§ **TRY IT**
Could you print all the entries below exactly as they appear, omitting the pictures?

§ **MATERIALS PROVIDED**
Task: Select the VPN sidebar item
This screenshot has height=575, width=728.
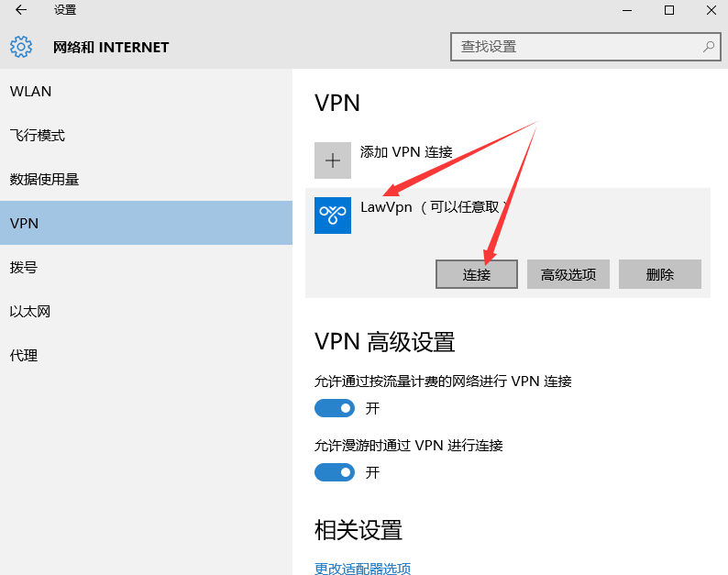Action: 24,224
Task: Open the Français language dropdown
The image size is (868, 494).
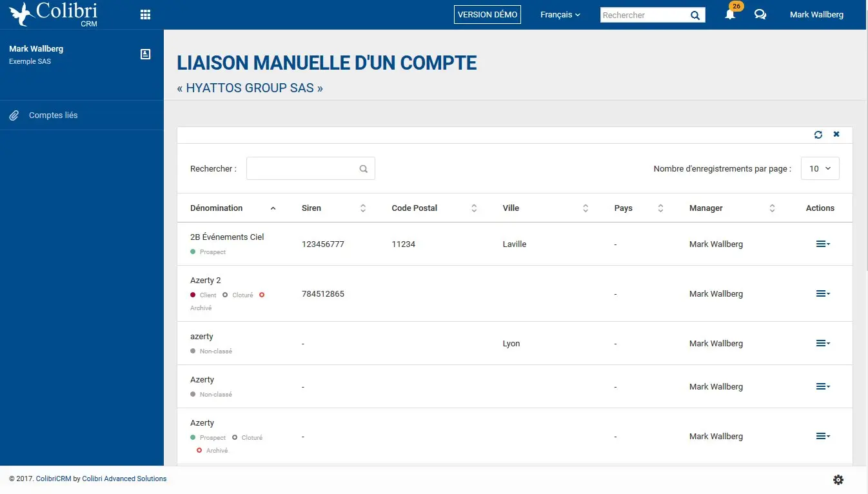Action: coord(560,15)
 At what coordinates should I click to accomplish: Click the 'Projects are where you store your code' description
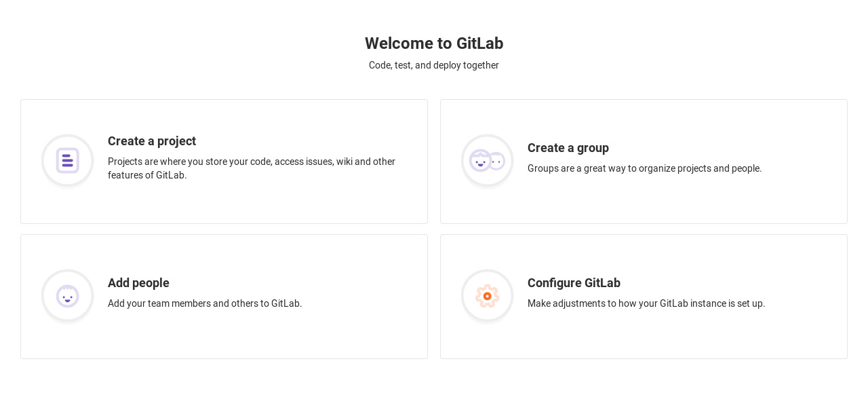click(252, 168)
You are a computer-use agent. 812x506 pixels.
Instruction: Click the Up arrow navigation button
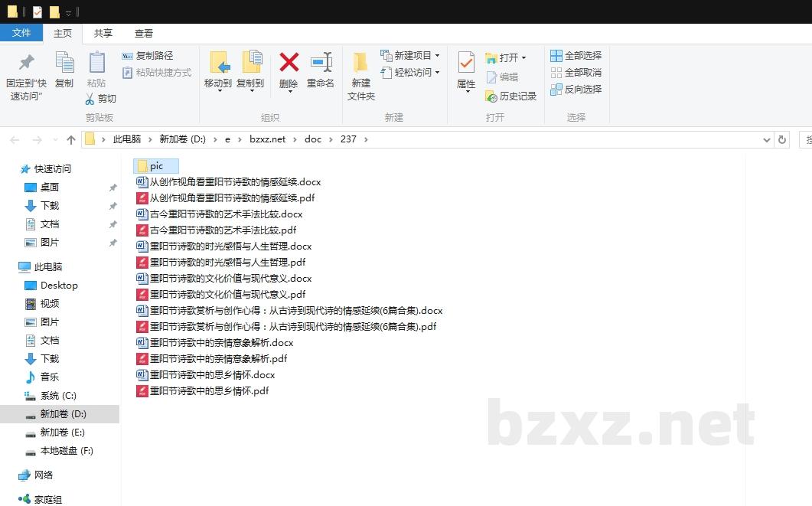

§ **RESPONSE BOX**
Task: Select the VPN sidebar item
This screenshot has height=575, width=728.
Action: 24,224
Task: Open the Français language dropdown
The image size is (868, 494).
Action: coord(560,15)
 At what coordinates should I click to accomplish: Click the 'Projects are where you store your code' description
click(252, 168)
You are a computer-use agent. 812x506 pixels.
Instruction: Click the Up arrow navigation button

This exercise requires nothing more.